Kenalkan Namaku Feby Kurnia, Aku ...

Feby Kurnia semasa hidup. (Foto: Facebook/Batamnews)

PAGI itu, usai menunaikan salat subuh, aku bersiap ke kampus. Aku, Feby Kurnia, mahasiswi semester II jurusan Geofisika Fakultas Matematika Ilmu Pengetahuan Alam (MIPA) di Universitas Gadjah Mada (UGM) Yogyakarta.

Sebelum berangkat, aku berpamitan pada penjaga indekos. Jarak antara kampus dengan indekos tidak terlalu jauh. Aku berangkat biasanya menggunakan sepeda motor. Sepeda motor itu aku datangkan langsung dari Batam, motor itu yang sering membawaku kemanapun pergi.

Hari itu, aktivitas perkuliahan baru dimulai pukul 07.30 WIB, namun sebelum dimulai aku sudah berada di kampus. Hal itu sudah menjadi kebiasaanku hampir setiap hari.

Setiba di kampus, aku langsung bergegas masuk ke ruang kelas 507, belum ada rekan-rekan mahasiswa yang datang, maklum jam baru menunjukkan pukul 06.00 WIB. Suasana masih sepi. Hanya tampak ada petugas kebersihan di ruang kelas 506 lantai 5.

 

Feby Kurnia (kiri) (Foto: Facebook)

 

Tidak ada firasat buruk yang terasa pagi itu, bahkan sejak malam. Begitu juga ibu dan ayah, tidak ada firasat yang mereka rasakan. Usai duduk sejenak di kelas aku beranjak ke toilet. Berjalan menuju toilet dengan suasana udara pagi yang masih segar, diiringi kicauan burung dari balik pepohonan. Aku semula tak menyadari seorang lelaki, petugas kebersihan, yang membersihkan ruang kelas 506 itu, ternyata mengikuti dari belakang.

Semula aku tidak manaruh curiga. Belakangan, entah setan apa yang telah merasuki pikirannya saat itu, tiba-tiba ia berbuat nekat. Ia mencekik leherku dengan kasar dan sekuat tenaga. Aku tak kuasa melawannya, tenaganya jauh lebih kuat. Pandanganku juga mulai gelap. Napasku tersengal.

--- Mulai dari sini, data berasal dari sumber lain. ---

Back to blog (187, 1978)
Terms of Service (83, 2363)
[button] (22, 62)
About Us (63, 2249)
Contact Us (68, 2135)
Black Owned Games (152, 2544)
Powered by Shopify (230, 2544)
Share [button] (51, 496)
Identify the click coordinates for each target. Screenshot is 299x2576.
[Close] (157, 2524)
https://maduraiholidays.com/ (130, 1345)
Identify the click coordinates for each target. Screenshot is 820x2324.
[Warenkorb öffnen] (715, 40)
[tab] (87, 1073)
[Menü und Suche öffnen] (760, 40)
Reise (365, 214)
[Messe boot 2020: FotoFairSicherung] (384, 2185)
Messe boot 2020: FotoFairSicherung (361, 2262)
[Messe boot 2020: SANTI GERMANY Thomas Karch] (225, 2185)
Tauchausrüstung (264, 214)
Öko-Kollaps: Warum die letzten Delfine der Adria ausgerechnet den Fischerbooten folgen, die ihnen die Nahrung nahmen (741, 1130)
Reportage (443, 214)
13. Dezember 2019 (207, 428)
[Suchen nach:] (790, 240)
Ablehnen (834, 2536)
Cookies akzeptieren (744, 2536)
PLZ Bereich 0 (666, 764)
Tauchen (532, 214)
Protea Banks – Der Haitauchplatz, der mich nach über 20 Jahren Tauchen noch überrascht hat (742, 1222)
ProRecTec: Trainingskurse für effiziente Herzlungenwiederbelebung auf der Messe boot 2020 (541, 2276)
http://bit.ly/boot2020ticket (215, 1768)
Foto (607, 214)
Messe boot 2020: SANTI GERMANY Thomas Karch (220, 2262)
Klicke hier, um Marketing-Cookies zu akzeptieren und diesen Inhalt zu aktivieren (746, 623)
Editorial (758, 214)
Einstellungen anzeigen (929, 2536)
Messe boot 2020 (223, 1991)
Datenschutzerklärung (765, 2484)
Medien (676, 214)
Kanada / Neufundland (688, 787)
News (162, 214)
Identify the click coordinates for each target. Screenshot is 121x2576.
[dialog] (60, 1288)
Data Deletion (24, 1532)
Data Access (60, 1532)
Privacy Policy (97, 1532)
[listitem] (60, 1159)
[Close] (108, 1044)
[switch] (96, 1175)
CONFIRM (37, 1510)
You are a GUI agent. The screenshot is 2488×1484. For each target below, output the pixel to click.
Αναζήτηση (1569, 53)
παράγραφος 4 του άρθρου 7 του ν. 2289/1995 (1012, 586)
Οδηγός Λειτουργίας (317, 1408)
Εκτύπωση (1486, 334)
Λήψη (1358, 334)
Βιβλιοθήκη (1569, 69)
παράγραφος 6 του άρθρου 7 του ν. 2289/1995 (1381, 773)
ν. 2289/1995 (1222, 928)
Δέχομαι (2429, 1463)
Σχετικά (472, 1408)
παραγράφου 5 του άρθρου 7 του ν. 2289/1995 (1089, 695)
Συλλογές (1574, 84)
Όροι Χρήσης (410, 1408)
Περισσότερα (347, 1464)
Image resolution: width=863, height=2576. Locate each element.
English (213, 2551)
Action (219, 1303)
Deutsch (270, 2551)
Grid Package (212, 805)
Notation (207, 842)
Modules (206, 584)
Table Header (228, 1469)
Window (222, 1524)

Setelah membuatku tak berdaya, lalu pria itu membopong tubuhku ke dalam toilet paling ujung. Setelah itu ia menutup mukaku dengan jilbab yang aku kenakan dan bergegas pergi.

Ayah, lelaki itu telah mengambil kedua handphoneku yang ayah belikan. Ia juga mengambil kunci motorku diselipan saku celana, dan mengambil beserta dengan STNK. Dan juga nyawaku..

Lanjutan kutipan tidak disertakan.